» **Exercise directions**: Pictures excluded, set down exactly the lines from the one containing "Viewport: 607px width, 479px" through the final line of the material, and only those.

» **Exercise data**:
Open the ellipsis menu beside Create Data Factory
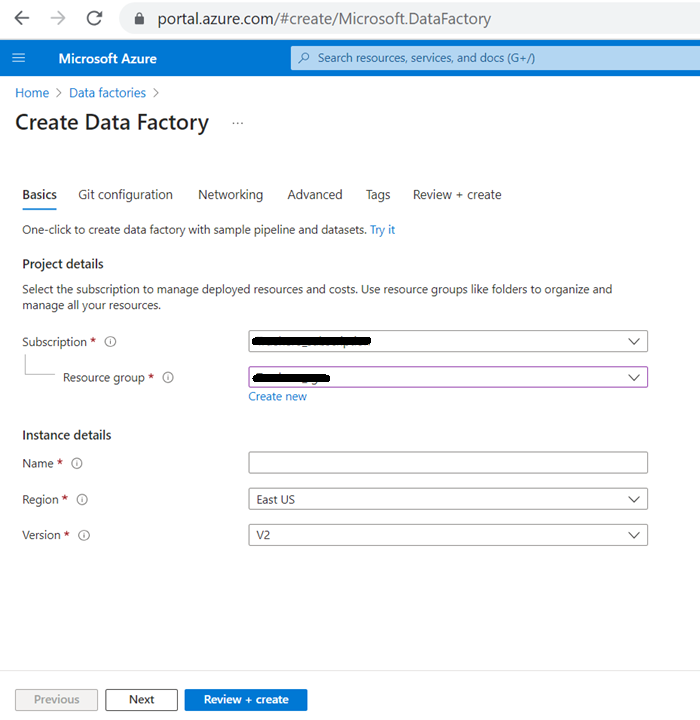Screen dimensions: 700x720 pyautogui.click(x=237, y=123)

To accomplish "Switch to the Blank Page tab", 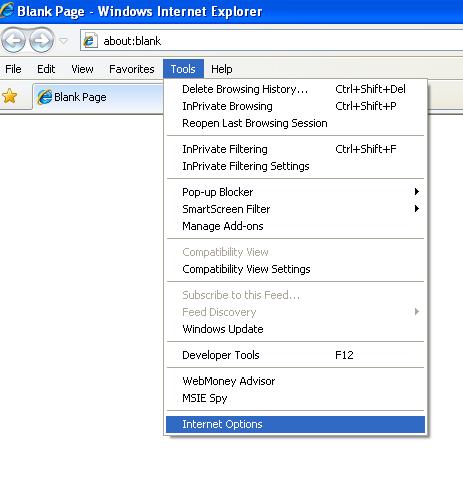I will click(98, 97).
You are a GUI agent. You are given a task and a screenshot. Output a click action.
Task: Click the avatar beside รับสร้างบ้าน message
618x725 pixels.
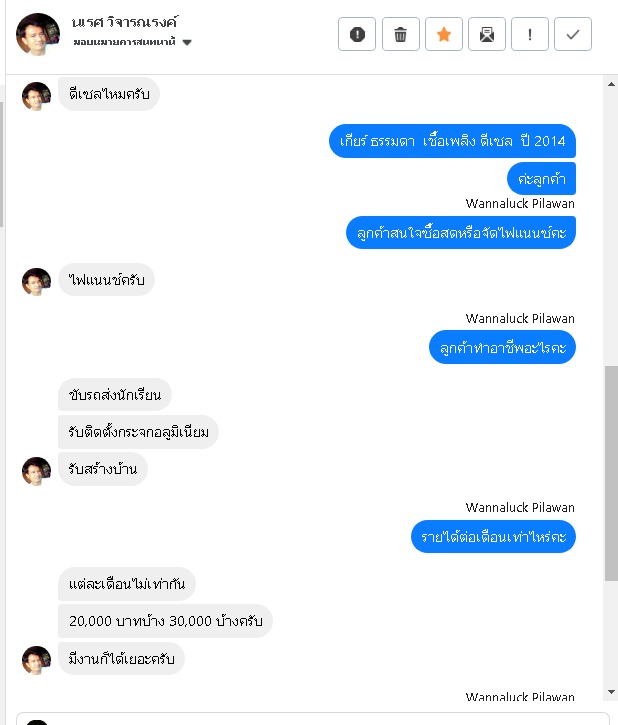[x=37, y=471]
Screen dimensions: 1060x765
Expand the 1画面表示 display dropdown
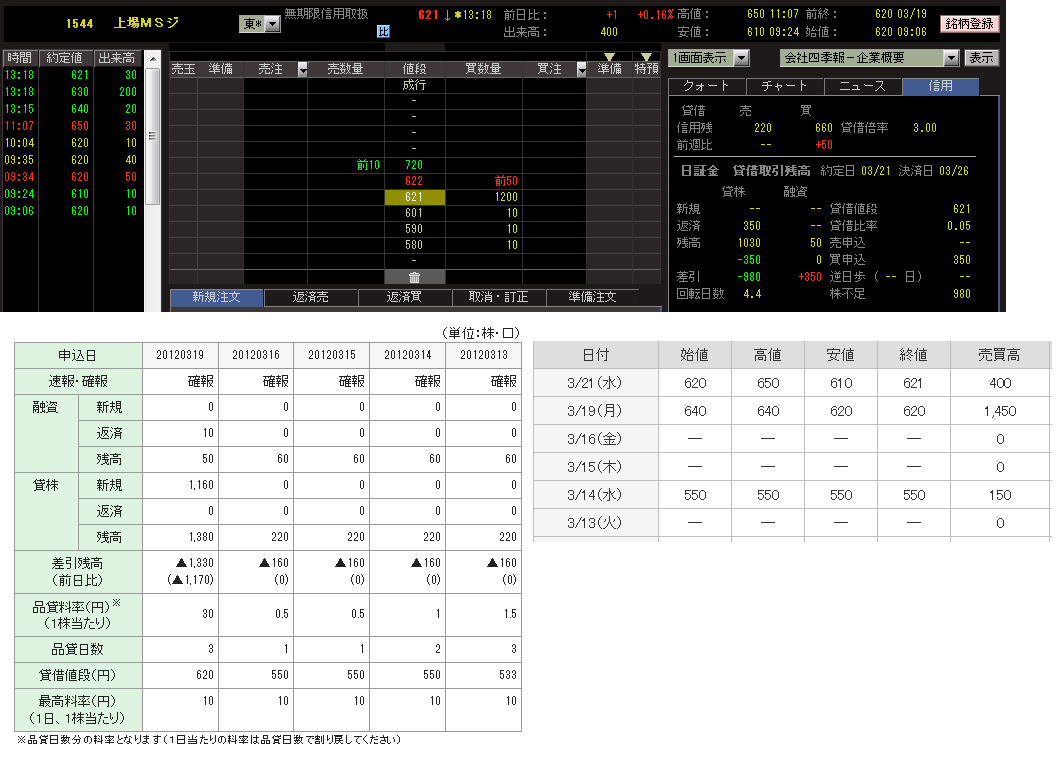pos(741,58)
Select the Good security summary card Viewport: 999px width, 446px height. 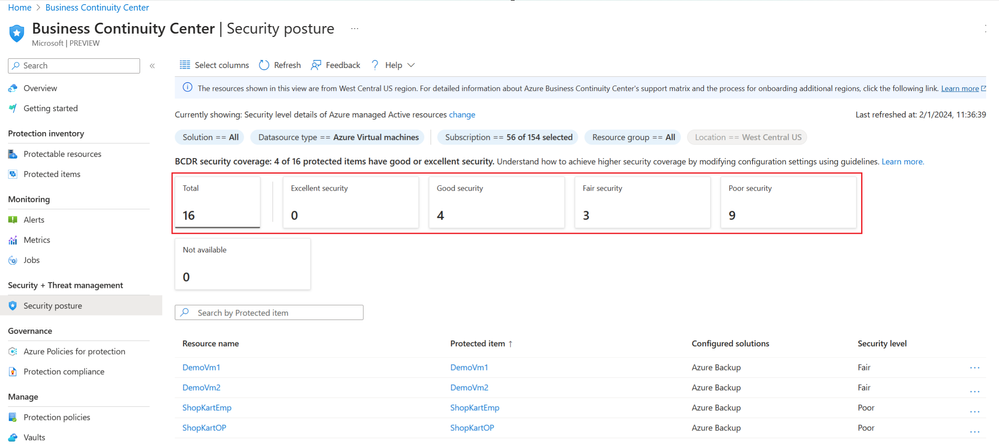(497, 202)
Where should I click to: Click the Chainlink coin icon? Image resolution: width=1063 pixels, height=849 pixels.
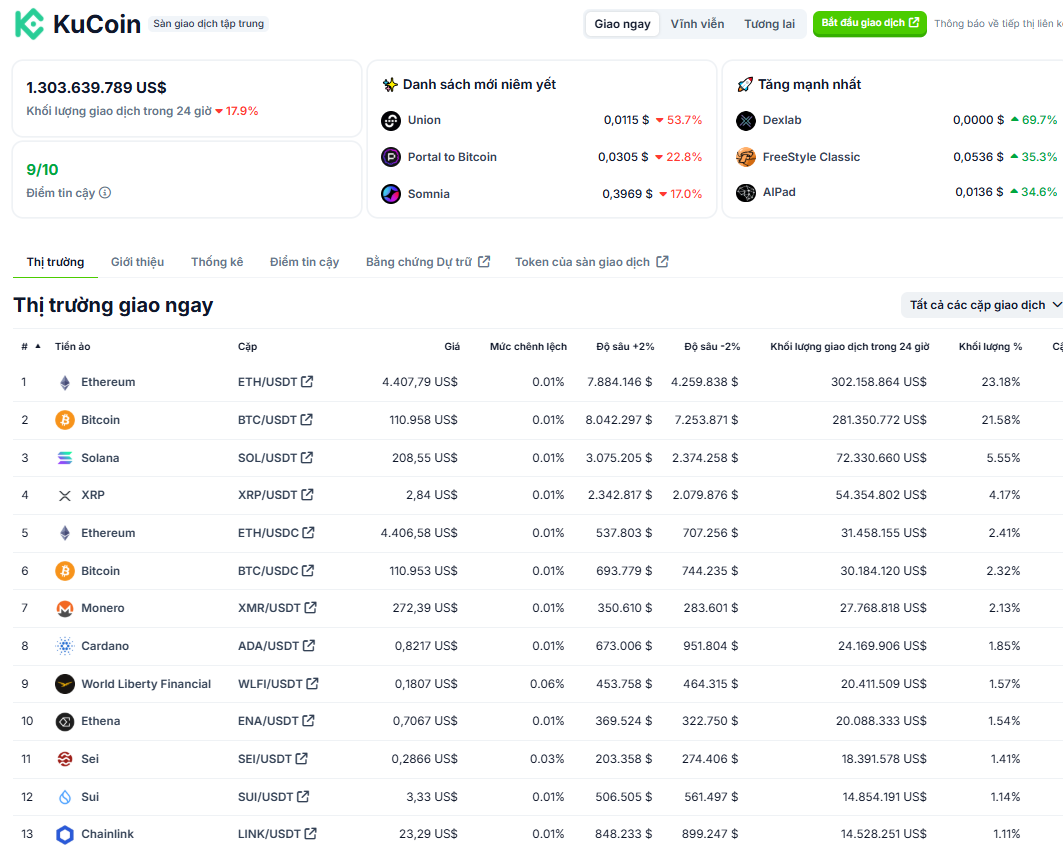click(65, 834)

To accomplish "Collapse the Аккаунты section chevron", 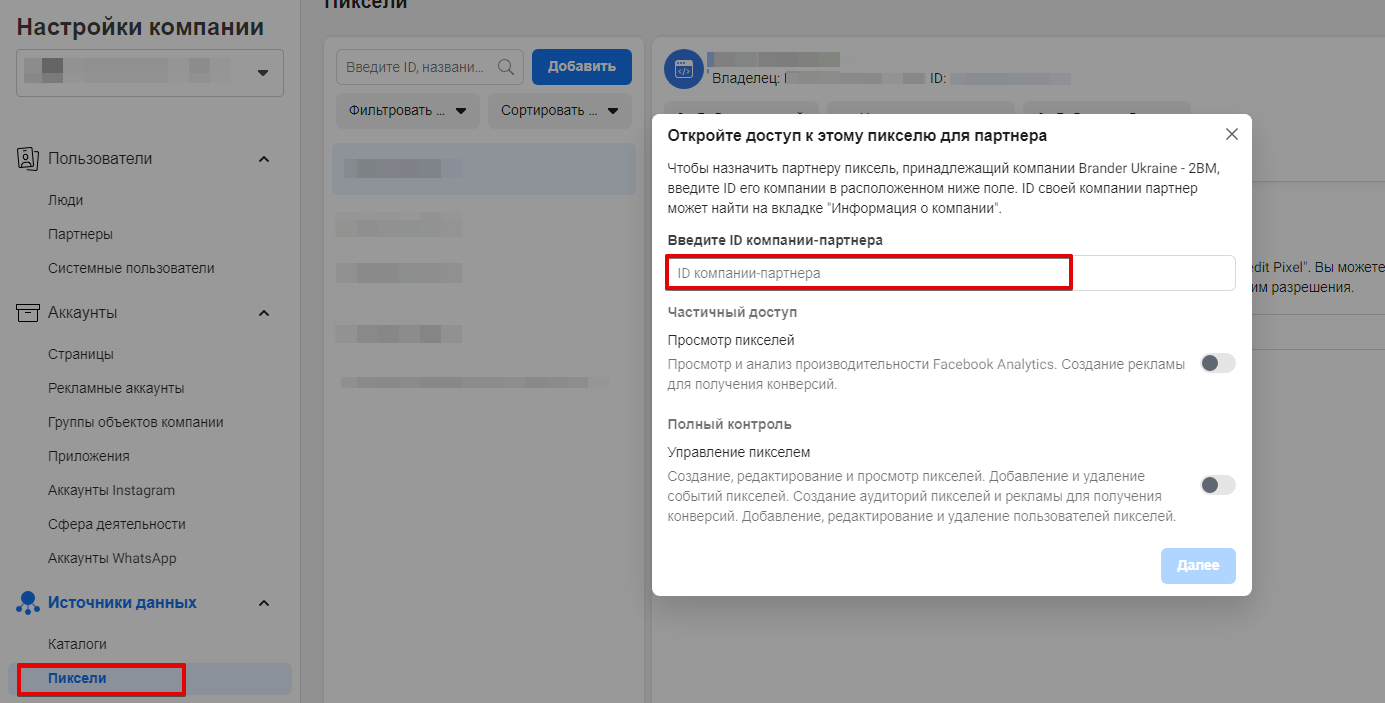I will 264,313.
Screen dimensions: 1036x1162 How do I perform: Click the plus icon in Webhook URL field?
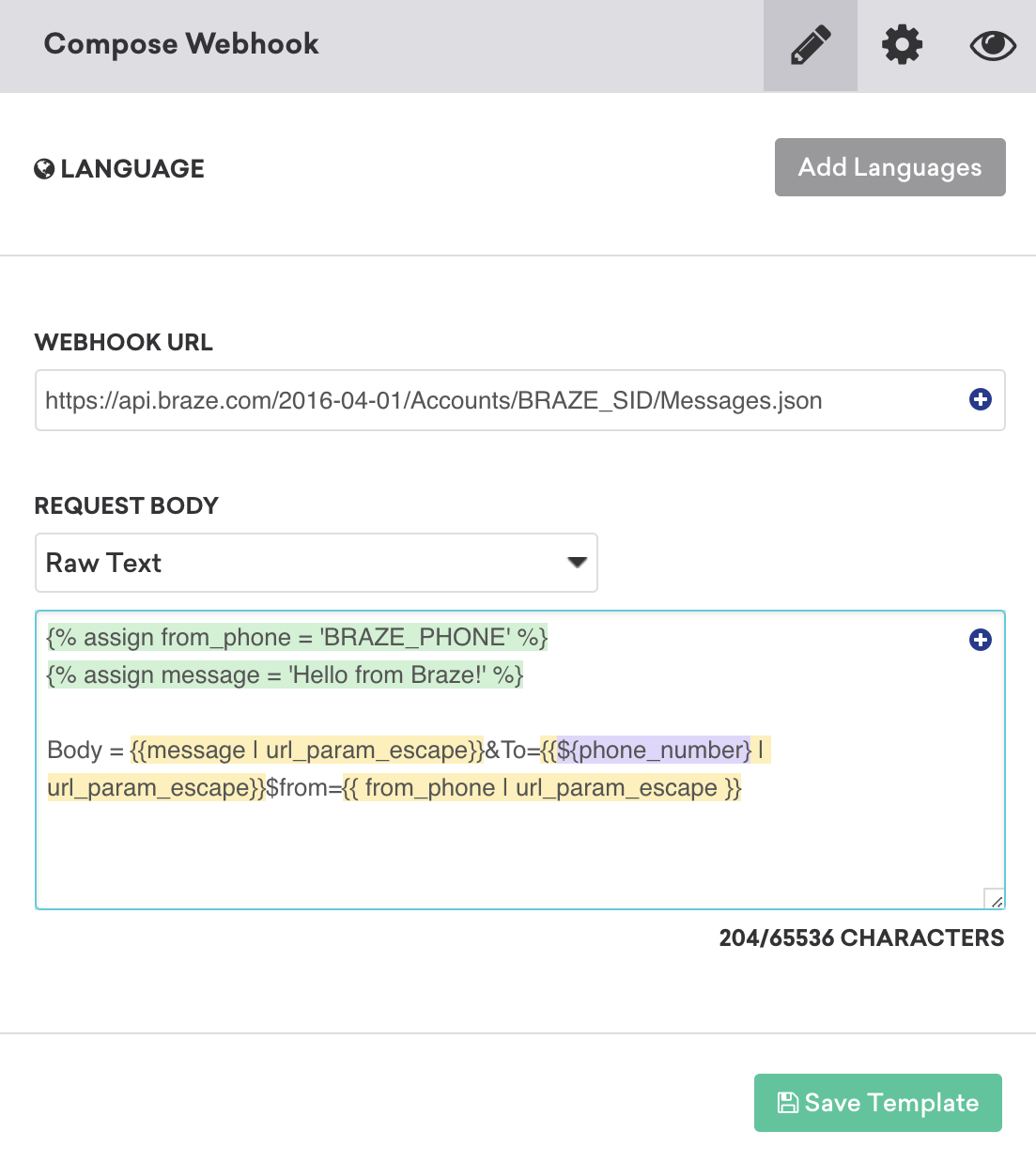(x=980, y=400)

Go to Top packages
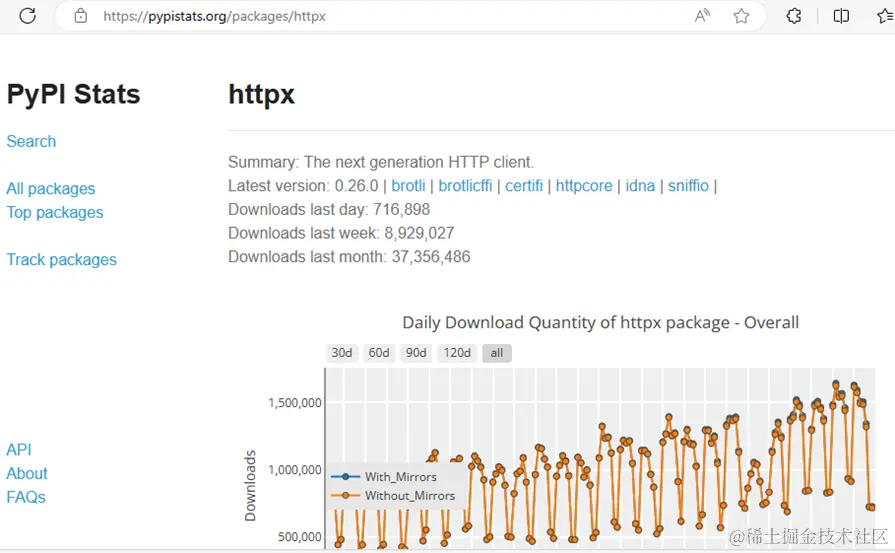pos(55,212)
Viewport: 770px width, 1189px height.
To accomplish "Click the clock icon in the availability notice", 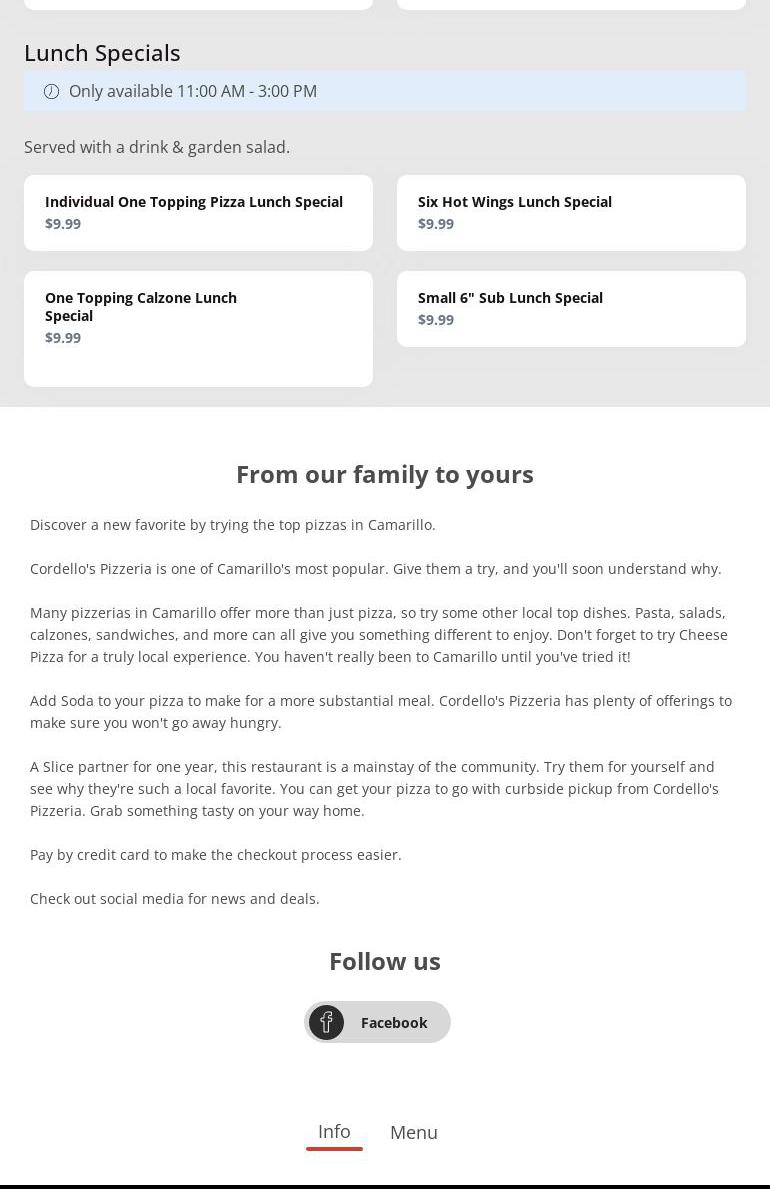I will 51,91.
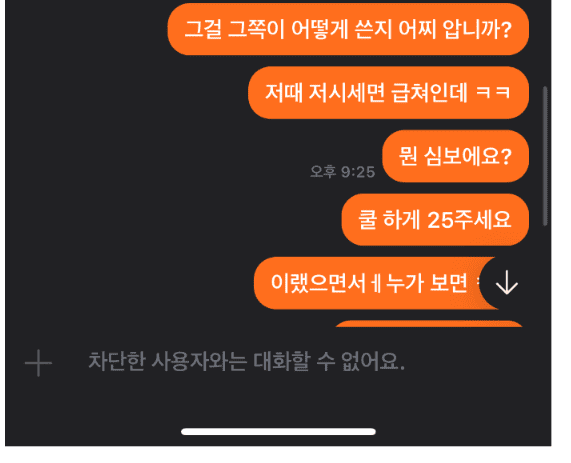The image size is (571, 463).
Task: Tap the plus attachment icon
Action: click(x=38, y=363)
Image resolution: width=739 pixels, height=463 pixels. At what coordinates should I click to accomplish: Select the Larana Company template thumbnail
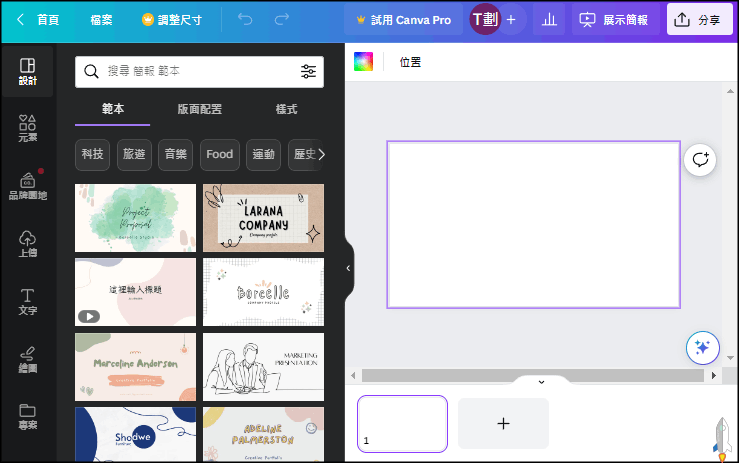263,218
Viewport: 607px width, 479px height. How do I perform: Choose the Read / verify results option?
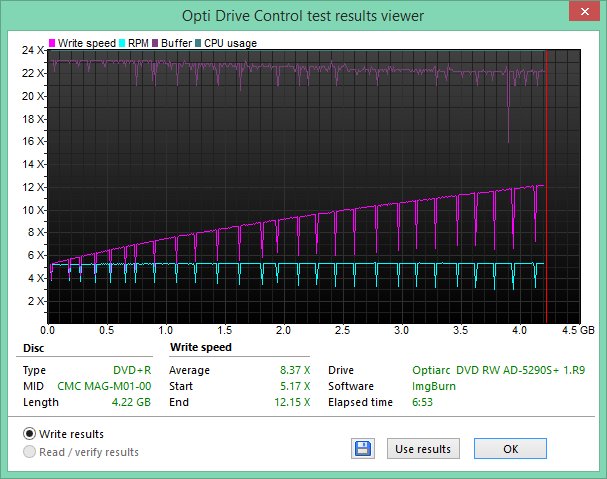[x=30, y=452]
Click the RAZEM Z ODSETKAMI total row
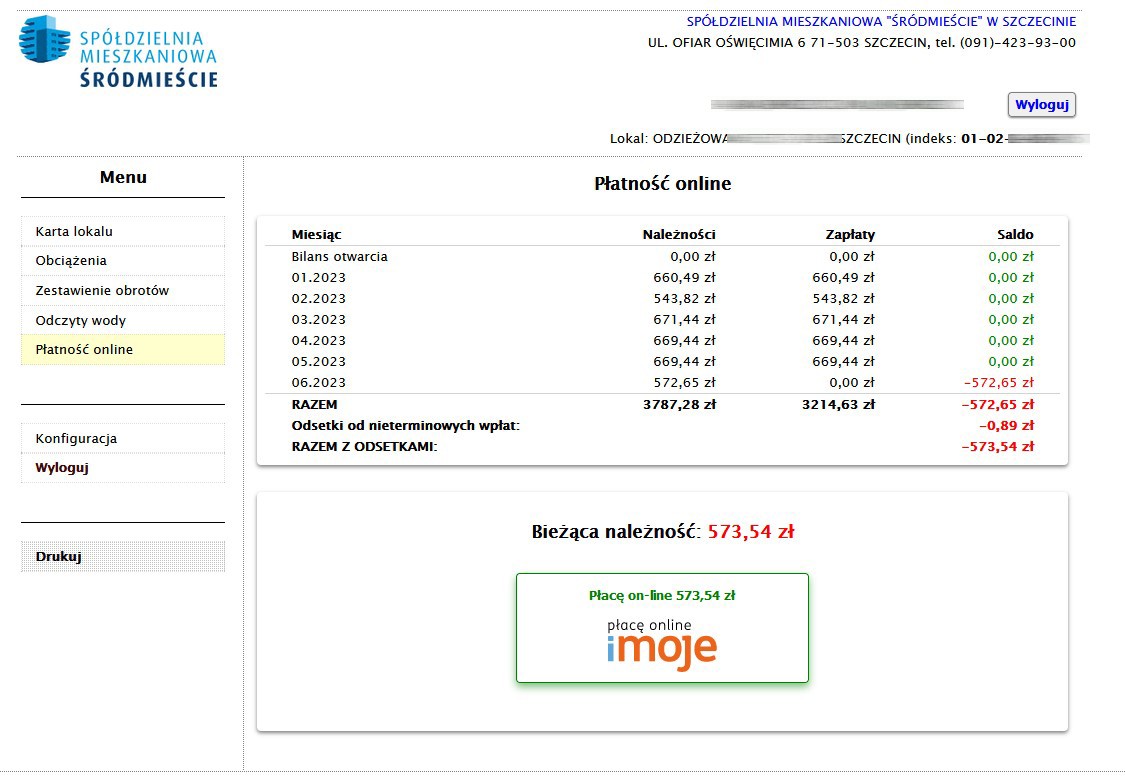Viewport: 1125px width, 778px height. (x=365, y=447)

» **Result of this task**:
Viewport: 607px width, 479px height. How do I perform: Choose the Read / verify results option?
[x=30, y=452]
Click the RAZEM Z ODSETKAMI total row
Viewport: 1125px width, 778px height. (x=365, y=447)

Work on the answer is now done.